Similarly, MacMillan’s dangerous choreography (Juliet was created by the great dance-actress and risk-taker Lynn Seymour) has been smoothed out, made bland – thrilling off-centre spins and balances have been brought closer to the vertical, market-place peasants skip and hop with the pretty unity of their counterparts in Giselle and The Sleeping Beauty. But this is not ‘classical’ ballet, and MacMillan was, as he always did, trying to push the boundaries of what ballet could achieve.
Casting did not help. Jenna Roberts, a tall, long-limbed First Soloist was the first night Juliet, and while she seemed able to convey winsomeness with aplomb, the emotional range went little further. Iain Mackay, equally tall, looks too mature for the love-struck teenager and has little detail in his acting – a generic ‘Ooo, I think I’m in love’ air about him does not suffice. Romeo’s choreography is certainly exhausting, but Mackay simply didn’t nail enough of the technical challenges – too much sloppiness in landings to be acceptable.

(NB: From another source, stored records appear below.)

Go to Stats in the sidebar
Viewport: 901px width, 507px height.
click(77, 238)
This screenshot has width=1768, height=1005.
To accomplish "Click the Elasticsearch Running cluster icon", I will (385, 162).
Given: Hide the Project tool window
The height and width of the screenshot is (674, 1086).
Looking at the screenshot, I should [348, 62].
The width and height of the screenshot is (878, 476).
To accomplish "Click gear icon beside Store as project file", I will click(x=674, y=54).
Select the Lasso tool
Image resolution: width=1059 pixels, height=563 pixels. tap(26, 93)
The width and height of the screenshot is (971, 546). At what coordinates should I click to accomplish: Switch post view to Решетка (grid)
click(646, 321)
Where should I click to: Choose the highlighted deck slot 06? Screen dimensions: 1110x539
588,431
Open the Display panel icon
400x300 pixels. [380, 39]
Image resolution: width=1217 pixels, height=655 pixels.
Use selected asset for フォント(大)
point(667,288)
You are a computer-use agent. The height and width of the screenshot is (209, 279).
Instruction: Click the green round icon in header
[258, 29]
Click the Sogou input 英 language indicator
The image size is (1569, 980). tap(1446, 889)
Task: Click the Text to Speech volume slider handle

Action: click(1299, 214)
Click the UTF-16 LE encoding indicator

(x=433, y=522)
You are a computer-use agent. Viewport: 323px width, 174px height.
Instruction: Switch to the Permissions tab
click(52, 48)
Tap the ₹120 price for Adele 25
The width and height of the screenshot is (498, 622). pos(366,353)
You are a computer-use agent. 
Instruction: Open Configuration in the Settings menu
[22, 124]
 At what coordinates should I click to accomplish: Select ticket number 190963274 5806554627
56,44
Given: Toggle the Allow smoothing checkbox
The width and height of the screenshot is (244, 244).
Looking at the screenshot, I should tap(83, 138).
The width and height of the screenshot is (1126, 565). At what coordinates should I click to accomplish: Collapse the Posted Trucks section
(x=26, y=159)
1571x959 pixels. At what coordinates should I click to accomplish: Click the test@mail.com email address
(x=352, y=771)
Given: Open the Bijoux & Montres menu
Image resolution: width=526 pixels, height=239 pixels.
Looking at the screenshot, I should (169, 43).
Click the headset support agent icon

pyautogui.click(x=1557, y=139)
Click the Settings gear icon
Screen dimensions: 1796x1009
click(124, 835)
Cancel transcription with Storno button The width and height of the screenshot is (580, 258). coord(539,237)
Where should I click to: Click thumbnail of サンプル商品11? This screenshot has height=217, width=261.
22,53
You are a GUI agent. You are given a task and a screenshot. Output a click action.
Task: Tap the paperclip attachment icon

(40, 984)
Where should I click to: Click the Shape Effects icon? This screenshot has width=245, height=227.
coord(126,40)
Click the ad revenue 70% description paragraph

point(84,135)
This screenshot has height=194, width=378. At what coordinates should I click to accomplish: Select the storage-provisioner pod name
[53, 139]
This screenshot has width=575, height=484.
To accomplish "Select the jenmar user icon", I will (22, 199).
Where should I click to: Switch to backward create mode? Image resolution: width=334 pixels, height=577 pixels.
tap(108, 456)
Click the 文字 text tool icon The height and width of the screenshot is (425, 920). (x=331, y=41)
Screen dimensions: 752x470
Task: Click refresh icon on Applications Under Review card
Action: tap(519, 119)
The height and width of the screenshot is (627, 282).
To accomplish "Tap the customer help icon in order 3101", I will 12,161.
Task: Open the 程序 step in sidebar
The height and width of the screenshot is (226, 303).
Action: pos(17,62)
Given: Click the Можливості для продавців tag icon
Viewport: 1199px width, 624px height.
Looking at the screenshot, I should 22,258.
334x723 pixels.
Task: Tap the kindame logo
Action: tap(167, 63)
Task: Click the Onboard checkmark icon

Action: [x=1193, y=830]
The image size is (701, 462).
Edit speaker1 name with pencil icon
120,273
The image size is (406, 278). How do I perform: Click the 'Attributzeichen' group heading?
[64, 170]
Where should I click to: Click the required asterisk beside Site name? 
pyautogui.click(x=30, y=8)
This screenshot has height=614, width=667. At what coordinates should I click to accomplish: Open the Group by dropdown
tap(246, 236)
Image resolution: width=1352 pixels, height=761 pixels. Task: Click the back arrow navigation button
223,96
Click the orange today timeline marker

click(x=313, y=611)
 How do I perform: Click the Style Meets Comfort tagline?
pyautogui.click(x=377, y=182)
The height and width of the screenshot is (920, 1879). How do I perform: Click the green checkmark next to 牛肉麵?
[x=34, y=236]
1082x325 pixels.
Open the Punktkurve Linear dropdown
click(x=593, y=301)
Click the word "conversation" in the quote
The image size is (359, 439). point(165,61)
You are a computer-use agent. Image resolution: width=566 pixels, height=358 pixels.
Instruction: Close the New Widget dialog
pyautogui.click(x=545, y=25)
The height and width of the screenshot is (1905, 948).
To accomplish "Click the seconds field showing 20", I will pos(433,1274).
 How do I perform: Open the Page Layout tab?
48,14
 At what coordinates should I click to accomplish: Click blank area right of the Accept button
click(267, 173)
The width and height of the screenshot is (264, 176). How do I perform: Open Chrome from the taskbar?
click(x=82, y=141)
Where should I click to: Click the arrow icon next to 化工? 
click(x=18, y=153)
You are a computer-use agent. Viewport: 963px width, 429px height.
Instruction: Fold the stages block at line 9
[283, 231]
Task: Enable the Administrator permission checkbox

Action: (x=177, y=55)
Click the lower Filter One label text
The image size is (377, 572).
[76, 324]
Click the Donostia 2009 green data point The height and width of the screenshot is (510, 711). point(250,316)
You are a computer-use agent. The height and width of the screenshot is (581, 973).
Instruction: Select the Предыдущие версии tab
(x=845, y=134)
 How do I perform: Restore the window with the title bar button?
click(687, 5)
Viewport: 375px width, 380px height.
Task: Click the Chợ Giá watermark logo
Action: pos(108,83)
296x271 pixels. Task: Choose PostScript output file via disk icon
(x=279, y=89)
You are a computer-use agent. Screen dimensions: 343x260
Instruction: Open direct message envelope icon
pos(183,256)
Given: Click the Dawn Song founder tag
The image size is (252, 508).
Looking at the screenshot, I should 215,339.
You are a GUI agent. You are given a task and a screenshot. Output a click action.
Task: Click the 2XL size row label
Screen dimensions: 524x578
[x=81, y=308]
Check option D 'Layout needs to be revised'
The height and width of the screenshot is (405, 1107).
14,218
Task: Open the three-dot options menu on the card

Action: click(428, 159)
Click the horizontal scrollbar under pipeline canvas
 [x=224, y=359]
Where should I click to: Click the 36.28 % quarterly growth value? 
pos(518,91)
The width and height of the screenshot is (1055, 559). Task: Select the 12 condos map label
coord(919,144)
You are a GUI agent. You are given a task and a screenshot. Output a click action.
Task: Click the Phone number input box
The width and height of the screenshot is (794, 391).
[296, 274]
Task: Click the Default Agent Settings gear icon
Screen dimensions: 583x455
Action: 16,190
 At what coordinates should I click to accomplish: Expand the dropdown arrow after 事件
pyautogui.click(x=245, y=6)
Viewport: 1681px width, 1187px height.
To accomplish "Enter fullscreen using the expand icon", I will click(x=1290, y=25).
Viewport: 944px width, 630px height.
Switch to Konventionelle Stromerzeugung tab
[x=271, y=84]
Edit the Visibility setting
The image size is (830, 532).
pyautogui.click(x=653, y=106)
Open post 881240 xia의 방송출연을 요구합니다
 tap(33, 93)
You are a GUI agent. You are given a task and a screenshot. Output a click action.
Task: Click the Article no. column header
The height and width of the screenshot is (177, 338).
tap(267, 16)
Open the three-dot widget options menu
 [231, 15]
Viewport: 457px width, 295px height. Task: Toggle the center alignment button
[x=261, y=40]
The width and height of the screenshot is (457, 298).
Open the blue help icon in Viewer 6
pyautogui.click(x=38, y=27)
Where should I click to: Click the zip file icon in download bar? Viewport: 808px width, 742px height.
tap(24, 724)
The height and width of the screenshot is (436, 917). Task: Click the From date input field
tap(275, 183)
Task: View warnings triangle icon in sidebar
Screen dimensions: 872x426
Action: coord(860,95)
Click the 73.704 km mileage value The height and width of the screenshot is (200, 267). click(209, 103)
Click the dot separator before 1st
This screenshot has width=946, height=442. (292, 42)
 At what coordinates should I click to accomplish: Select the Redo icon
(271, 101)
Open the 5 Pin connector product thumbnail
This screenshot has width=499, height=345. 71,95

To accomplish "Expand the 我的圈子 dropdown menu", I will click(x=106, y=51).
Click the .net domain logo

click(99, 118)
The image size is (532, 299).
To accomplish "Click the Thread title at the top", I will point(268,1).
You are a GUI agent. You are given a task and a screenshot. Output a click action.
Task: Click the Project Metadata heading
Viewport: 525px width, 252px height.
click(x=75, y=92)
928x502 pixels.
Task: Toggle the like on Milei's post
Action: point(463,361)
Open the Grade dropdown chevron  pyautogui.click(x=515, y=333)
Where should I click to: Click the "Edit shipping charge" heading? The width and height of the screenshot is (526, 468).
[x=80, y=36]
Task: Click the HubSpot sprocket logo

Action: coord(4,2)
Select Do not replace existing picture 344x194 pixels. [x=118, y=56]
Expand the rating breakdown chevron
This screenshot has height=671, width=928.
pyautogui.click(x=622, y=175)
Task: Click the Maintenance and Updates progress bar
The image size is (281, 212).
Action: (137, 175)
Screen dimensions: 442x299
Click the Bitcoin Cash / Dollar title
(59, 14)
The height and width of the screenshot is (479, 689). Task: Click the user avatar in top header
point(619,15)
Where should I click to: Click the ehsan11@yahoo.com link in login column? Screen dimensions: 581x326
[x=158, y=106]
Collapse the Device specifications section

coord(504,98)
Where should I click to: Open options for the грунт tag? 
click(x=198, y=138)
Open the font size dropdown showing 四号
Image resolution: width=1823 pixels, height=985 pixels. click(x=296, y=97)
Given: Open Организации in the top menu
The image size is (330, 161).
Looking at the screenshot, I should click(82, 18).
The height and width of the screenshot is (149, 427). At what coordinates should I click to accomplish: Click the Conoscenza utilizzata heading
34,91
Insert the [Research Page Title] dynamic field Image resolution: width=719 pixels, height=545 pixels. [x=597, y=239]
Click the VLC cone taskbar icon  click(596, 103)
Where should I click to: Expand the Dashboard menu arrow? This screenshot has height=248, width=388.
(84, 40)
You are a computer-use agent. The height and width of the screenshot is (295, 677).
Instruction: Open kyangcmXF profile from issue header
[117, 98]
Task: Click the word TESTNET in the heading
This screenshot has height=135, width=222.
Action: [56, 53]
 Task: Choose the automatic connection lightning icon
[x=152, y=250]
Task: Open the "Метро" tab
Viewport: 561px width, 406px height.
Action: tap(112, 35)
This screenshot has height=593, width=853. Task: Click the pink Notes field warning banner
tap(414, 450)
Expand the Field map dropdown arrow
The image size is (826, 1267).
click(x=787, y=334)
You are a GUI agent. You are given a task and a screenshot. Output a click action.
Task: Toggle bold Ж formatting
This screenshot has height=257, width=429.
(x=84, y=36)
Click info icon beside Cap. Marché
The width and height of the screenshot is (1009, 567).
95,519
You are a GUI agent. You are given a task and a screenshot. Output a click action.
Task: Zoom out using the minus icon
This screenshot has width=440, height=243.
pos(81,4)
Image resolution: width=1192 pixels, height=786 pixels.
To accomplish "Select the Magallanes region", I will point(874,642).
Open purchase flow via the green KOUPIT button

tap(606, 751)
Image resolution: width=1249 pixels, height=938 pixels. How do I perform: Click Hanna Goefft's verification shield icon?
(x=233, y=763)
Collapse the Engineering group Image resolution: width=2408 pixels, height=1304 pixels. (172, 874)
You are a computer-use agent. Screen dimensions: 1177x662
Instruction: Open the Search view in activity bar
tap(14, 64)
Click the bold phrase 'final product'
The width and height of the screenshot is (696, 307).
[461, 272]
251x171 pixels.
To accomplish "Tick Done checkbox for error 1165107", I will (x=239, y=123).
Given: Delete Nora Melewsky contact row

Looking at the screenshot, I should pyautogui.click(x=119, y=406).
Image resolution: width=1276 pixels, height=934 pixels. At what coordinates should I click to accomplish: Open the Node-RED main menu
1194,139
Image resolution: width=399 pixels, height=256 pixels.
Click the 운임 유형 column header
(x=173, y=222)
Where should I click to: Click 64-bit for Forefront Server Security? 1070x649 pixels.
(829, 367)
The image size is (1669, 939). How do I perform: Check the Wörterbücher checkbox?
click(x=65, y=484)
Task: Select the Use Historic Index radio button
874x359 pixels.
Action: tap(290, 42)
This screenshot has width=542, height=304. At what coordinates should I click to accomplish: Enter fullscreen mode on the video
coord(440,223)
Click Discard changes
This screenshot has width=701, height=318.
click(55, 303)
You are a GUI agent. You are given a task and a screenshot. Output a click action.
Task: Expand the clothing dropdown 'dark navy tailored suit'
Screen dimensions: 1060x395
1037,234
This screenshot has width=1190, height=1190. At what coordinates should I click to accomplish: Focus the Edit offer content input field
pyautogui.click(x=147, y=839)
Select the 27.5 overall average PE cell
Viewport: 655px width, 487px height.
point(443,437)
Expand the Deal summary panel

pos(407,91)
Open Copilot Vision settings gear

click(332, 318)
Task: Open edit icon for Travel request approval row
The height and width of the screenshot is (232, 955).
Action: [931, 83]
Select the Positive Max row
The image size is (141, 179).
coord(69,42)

The corps de ballet suffered from a similar blandness, the fighting cocks of the two rival houses as un-butch as could be imagined (Oliver Till stands out from this crowd and makes as much as he can from what he is given), the women gesticulating in time-honoured balletic rhubarb fashion. It was left to the ‘secondary’ characters to inject some individuality into the proceedings: Alexander Campbell’s spunky Mercutio – I particularly liked his angry death scene with fury mounting at having been robbed of his life, his curses to Tybalt and Romeo were electrifying. He sailed through his jokey choreography. Robert Parker was a mean and brutish Tybalt, his sense of honour all too easily bruised, his anger explosive. Marion Tait continues to astonish – a treasured and intelligent ballerina with the company, its reigning dance-actress, she has now progressed to character roles, and she continues to draw attention with her detailed and wholly convincing portrayals, here as Lady Capulet. But when the most interesting elements of Romeo and Juliet are not Romeo and Juliet, you know that something is amiss.
Matters were not helped by Paul Murphy’s prestissimo canter through Prokoviev’s oh-so-familiar score. While I generally applaud brisk tempi in dance – the tendency is to slow things down and to let drama and the choreographic pulse slacken – here Murphy hurried and harried his dancers, forcing steps to be missed out or merely hinted at, and introducing a breathless quality which is not welcome.